- Authors: T. Bellet, D. Gruyer, JC Bornard & B. Richard (IFSTTAR), N. Du Lac (INTEMPORA), P. De Souza & M. Ferraton (CIVITEC), D. Prun (ENAC)
- Contacts: firstname.lastname@example.org, email@example.com, firstname.lastname@example.org, email@example.com, firstname.lastname@example.org, email@example.com
We aim to support the virtual design process of future AdCoS for Automotive in charge of monitoring risks due to visual distraction. In this context, the challenging design issue in HoliDes is to develop an integrative platform interfacing (1) a human driver model (using a “virtual eye” for road scene scanning) able to drive (2) a virtual car equipped with (3) a virtual AdCoS, for progressing in (4) a virtual road environment. From this approach, it is expected to better integrate end-users’ needs in the design process: that’s why we called such an integrative architecture “Virtual Human Centred Design (V-HCD) platform”..

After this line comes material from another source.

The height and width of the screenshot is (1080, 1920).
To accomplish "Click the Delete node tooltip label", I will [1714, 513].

Figure 1 provides the platform overview. Actually, the V-HCD platform resembles an example of a tailored Human Factor – Reference Technology Platform (HF-RTP) dedicated to the automotive domain, developed in HoliDes to the aim of supporting the virtual design of advanced adaptive and cooperative driving aids.

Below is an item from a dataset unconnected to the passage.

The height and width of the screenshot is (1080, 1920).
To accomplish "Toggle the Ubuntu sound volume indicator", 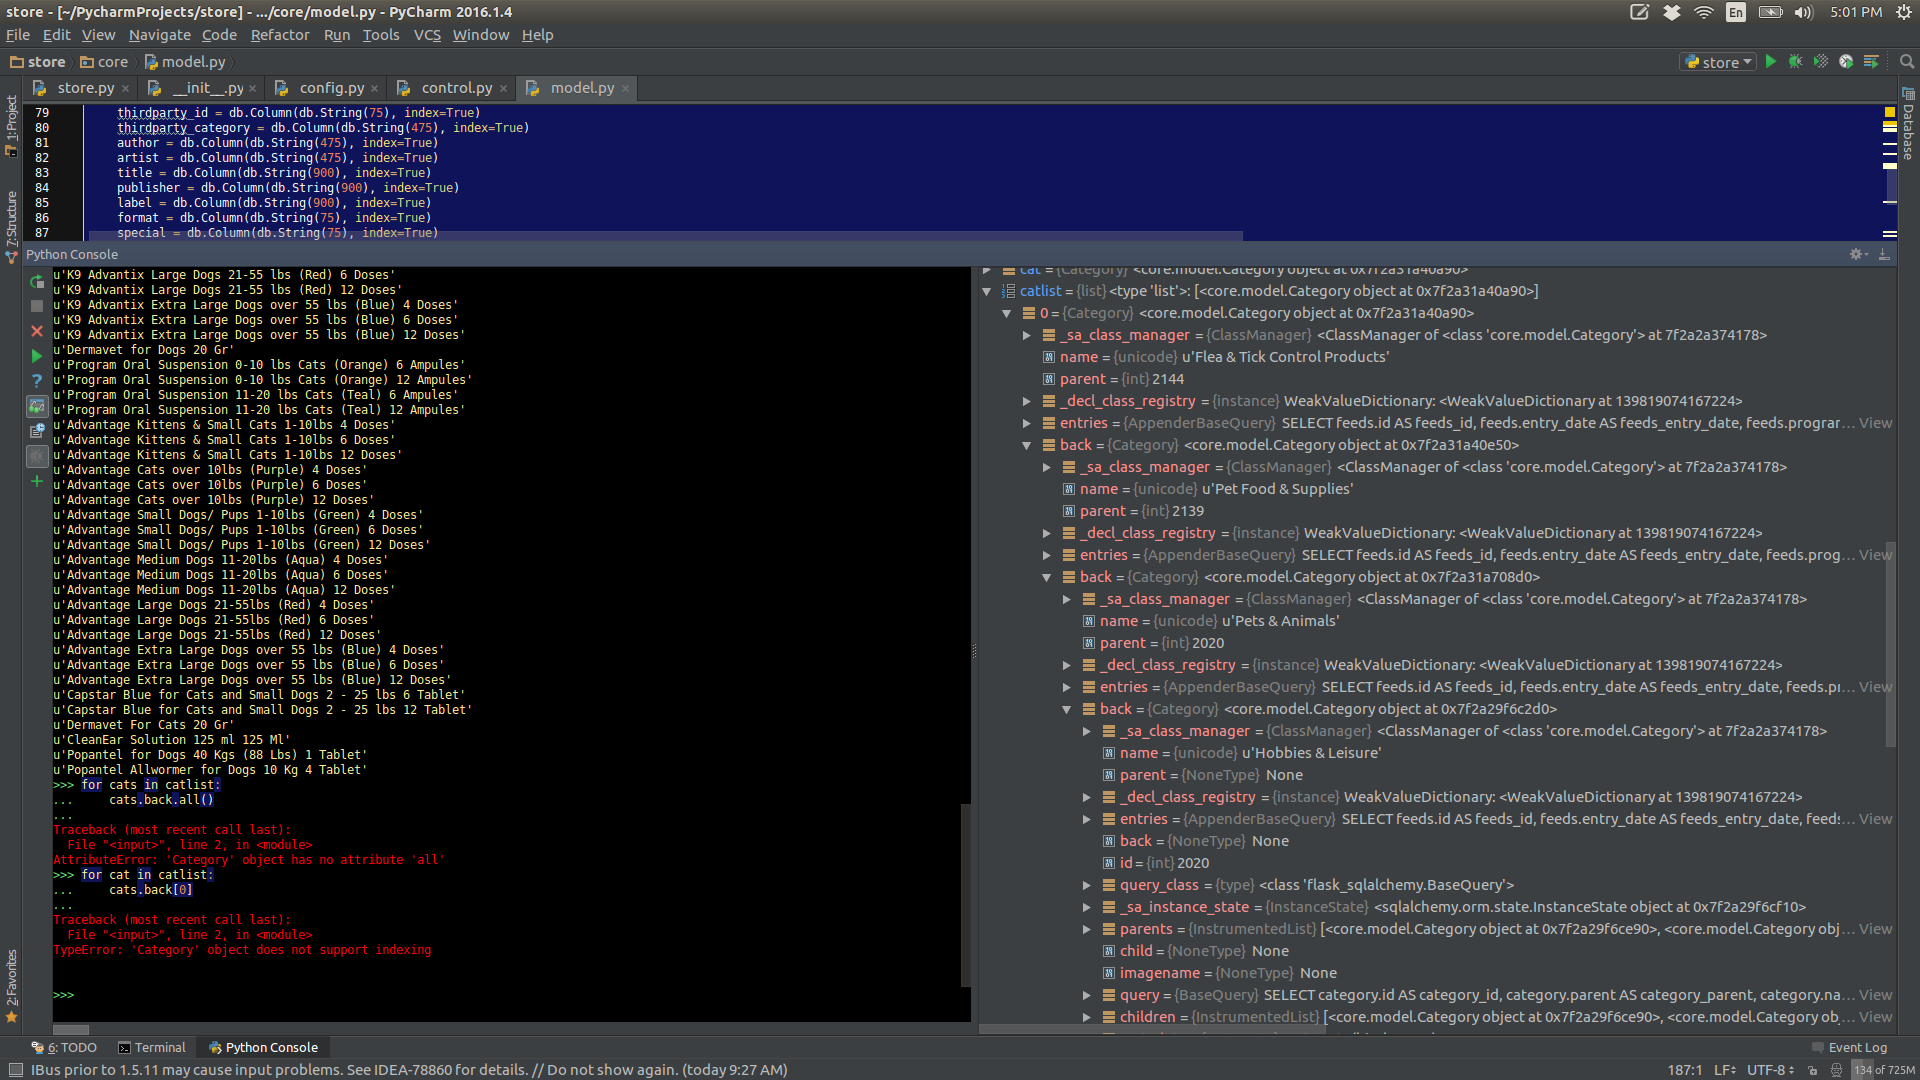I will [x=1805, y=12].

Figure 1. The V-HCD Platform as a tailored HF-RTP in HoliDes for the automotive domain
The actual human-centred part of this integrative platform is represented by the COSMODRIVE model (COgnitive Simulation MOdel of the DRIVEr), on the right part of the figure. COSMODRIVE is in charge of simulating human drivers’ visual strategies, cognitive processes and driving behaviours (including errors). This driver model is able to drive a virtual car in a 3D road environment simulated with the Pro-SIVIC® software (see the left part of the figure). Pro-SIVIC® is also used to simulate car embedded sensors that are connected, by means of RTMaps, to a virtual AdCoS. RTMaps (the core of the figure) is a software allowing to easily and efficiently interconnect data streams of the different tools and models, such as simulators, car sensors or actuators, simulated HMI or end user models, already introduced in the above newsletter sections. As it can be seen, the AdCos considered by the V-HCD platform involves a set of virtual Advanced Driver Assistance Systems (virtual ADAS) developed by IFSTTAR with Pro-SiVIC® Research. Examples of the considered virtual ADAS are Collision Mitigation/Avoidance systems, Lane Keeping Assistant and Lane Change Assistant. Besides the aforementioned ADAS, there is the MOVIDA module (MOnitoring of VIsual Distraction & risks Assessment). MOVIDA is in mainly in charge of monitoring and assessing the driver behaviour and the current situational risk. Thanks to such a functionality, it is possible to have the AdCos interacting with the driver in an adaptive and cooperative way, i.e., according to the situational risk and driver’s errors. In a virtual simulation environment, the driver is represented by means of the COSMODRIVE model. When using a driving simulator, the driver is the actual simulator user.
From the technological point of view, the core advantage of the V-HCD platform is to support the virtual prototyping and simulation of ADAS and then AdCoS in a very realistic way (from car sensors to fully fledged adaptive and cooperative systems simulations). From the Human Factors point of view, thanks to the exploitation of the COSMODRIVE model of the driver, the core advantage of the V-HCD platform is to allow for a better integration of end users’ needs in the AdCos design process.